Open Jeff-Tian opened 8 years ago

Jeff-Tian commented 8 years ago

I saw the grammer include:markdown xxx.md to include markdown files, it's very sexy!

I have a lot of existing ejs template files, and I want to include some to my pug template. How can I write a little code to make include:ejs xxx.ejs work?

Thanks!

ForbesLindesay commented 8 years ago

It will "work" out of the box. Unfortunately though, the EJS won't have access to any runtime variables, so it's not actually very useful with templating languages like EJS.

The way this currently works is that the "filter" which is an npm module with the name "jstransformer-" translates the source language (markdown, EJS, etc.) into HTML at compile time. It's important that this happens at compile time because it's much better for performance, but it makes it difficult to handle more advanced use cases.

There are two things that people generally want that I would call "runtime filters":

  1. Compile a string of text that is not known at compile time. e.g. compile a string of markdown read from a database. This can be easily solved by just directly calling the markdown rendering function, so it's not something I'm hugely interested in, but we should keep this use case in mind.
  2. Take the source code, which is known at compile time, and compile it to some kind of JavaScript expression which uses runtime variables to get it's output. EJS compiles to JavaScript, and then that JavaScript returns HTML, for example.

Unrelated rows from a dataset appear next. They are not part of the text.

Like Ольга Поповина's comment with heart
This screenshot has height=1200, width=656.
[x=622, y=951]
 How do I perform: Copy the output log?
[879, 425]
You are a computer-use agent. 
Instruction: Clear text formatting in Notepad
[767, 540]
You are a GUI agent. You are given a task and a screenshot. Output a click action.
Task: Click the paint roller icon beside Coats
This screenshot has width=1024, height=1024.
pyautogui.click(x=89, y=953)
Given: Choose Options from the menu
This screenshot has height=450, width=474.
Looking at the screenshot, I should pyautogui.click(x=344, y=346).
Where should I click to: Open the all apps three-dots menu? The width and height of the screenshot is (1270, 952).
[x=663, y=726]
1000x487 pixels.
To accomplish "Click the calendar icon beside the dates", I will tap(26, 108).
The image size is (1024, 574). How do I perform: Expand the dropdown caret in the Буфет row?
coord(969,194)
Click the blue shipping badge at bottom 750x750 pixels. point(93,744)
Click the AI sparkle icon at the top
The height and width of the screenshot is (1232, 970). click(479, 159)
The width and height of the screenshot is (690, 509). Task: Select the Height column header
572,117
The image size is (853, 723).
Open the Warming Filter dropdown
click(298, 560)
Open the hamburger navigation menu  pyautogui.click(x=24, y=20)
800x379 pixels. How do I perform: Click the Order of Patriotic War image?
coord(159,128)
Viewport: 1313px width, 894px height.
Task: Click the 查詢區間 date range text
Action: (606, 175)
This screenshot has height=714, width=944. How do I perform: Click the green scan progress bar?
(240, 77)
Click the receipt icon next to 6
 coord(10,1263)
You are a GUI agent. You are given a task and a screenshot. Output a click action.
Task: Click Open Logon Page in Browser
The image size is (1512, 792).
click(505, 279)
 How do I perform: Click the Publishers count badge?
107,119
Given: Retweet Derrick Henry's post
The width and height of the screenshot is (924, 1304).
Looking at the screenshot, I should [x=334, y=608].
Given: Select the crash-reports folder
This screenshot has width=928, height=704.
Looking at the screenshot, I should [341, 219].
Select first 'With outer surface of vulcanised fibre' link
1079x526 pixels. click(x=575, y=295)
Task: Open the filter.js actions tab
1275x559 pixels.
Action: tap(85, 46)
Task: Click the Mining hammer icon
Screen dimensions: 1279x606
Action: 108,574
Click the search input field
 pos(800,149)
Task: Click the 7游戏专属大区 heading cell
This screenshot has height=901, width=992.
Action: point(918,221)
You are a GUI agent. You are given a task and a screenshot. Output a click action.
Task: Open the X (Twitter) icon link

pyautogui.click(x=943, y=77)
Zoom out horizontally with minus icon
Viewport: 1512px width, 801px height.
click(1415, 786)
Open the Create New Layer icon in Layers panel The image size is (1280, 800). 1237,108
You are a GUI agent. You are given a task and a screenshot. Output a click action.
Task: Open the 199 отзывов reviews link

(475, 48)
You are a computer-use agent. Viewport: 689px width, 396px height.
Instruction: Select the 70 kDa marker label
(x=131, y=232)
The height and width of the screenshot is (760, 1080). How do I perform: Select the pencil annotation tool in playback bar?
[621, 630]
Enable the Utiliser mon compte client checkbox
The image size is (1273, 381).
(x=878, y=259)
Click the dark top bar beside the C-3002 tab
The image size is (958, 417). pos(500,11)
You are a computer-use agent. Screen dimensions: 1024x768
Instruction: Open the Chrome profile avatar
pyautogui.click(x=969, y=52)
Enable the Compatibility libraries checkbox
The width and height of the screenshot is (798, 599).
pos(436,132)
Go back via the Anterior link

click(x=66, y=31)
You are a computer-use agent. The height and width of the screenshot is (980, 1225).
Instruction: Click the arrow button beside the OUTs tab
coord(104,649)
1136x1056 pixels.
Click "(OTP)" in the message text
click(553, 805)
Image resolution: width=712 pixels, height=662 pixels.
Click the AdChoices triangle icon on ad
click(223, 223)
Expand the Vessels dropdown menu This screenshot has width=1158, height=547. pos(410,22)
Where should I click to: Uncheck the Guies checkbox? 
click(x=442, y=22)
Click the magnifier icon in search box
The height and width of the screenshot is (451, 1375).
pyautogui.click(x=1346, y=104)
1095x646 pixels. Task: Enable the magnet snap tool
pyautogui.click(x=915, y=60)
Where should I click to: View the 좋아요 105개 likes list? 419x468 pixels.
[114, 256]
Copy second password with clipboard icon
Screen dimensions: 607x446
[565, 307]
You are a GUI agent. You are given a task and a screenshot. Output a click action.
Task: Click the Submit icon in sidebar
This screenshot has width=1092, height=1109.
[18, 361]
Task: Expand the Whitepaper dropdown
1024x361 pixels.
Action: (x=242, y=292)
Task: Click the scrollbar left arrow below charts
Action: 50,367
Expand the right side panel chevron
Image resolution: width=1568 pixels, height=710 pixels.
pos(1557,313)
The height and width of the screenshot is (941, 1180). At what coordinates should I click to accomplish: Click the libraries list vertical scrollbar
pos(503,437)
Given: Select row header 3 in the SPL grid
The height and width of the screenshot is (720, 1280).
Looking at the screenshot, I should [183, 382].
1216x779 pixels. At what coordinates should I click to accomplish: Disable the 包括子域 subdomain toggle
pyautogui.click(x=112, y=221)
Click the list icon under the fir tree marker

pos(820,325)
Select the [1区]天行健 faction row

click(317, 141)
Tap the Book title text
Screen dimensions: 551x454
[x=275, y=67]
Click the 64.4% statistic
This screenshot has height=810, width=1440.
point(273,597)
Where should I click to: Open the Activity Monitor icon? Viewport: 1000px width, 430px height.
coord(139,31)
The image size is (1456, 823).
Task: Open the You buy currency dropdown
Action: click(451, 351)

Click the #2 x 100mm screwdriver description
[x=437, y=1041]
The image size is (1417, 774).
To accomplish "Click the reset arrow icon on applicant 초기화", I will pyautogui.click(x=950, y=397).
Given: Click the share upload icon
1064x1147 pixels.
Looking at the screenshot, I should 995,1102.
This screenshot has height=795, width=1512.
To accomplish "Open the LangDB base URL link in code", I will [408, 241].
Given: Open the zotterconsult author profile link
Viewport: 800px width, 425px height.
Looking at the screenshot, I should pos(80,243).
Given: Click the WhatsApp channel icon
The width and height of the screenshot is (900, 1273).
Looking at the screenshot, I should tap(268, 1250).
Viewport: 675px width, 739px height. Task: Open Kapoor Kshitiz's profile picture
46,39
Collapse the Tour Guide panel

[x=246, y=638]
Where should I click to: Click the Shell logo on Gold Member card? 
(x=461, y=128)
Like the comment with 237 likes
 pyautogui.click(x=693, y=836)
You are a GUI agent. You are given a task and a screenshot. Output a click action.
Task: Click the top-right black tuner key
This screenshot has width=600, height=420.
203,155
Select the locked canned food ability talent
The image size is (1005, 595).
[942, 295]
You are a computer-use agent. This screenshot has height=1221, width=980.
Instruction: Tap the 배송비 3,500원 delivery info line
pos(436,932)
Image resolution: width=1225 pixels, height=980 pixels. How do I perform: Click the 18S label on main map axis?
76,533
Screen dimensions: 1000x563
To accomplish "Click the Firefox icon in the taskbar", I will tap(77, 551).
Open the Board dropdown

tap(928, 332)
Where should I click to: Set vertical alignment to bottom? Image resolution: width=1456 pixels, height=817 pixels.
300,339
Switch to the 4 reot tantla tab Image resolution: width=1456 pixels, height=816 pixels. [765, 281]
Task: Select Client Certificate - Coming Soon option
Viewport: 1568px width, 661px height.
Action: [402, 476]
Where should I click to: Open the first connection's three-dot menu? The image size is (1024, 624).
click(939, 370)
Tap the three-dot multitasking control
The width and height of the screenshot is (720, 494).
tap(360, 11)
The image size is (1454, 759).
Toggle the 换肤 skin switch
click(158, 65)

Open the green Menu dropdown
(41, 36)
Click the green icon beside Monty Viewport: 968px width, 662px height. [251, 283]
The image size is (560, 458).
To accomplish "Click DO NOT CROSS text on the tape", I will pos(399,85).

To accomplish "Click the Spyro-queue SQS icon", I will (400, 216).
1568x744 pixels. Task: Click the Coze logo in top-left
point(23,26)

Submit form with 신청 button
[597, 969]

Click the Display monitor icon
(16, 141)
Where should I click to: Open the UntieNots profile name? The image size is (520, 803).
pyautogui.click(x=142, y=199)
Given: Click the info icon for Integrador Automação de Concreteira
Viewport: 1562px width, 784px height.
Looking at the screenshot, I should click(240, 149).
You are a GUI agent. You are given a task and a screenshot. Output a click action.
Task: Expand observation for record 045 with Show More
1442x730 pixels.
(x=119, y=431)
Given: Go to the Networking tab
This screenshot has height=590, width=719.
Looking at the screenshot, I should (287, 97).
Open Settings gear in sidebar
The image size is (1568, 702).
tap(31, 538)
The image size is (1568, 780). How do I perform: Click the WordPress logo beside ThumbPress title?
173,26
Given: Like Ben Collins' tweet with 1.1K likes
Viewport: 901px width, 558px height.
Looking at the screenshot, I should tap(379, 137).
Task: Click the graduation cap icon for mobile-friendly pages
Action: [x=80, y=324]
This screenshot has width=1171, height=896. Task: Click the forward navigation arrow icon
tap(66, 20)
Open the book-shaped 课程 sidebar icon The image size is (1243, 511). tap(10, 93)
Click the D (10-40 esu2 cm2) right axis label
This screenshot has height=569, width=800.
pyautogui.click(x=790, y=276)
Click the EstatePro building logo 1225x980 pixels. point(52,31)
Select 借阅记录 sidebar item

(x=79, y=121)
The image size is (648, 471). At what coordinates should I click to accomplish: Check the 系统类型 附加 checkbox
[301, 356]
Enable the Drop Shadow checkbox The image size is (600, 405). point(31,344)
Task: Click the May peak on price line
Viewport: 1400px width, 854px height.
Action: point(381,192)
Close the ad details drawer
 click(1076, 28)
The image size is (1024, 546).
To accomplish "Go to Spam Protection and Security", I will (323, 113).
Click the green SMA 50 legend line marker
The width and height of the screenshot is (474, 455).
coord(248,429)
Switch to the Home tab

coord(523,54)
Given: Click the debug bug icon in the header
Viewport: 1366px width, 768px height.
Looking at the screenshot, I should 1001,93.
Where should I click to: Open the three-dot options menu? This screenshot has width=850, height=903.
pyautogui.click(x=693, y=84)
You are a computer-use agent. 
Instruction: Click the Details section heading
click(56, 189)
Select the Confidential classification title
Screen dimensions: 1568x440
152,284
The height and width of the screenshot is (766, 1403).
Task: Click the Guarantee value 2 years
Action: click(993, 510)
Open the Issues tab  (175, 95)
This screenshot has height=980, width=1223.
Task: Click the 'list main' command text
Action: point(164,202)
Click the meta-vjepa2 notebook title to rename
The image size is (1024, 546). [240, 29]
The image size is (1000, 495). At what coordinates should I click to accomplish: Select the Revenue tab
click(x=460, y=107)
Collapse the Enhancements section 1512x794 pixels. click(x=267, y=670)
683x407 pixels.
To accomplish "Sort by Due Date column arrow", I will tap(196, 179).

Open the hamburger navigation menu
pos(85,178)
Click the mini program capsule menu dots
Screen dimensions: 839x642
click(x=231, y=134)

I think the steps to allow filters to return JavaScript rather than HTML working would be:

  1. Decide on the syntax for runtime fitlers. e.g. do we have another special character, instead of : do we define say ? (which we don't currently use) to mean "runtime" and then support ?:filter-name to mean "runtime filter"
  2. Add support for this syntax in pug-lexer (mostly just replicate the filter method for runtime-filter)
  3. Add support for the new token type to pug-parser (mostly just replicate parseFilter and parseIncludeFilter for runtime-filter)
  4. Update pug-filters to add support for runtime-filter. It should call the transformer's (currently undocumented) compileClient method and generate a pug AST token of type Code instead of Text (see https://github.com/pugjs/pug-ast-spec/blob/master/parser.md#code)

All of this could be done via a plugin, but it's a fair bit of work.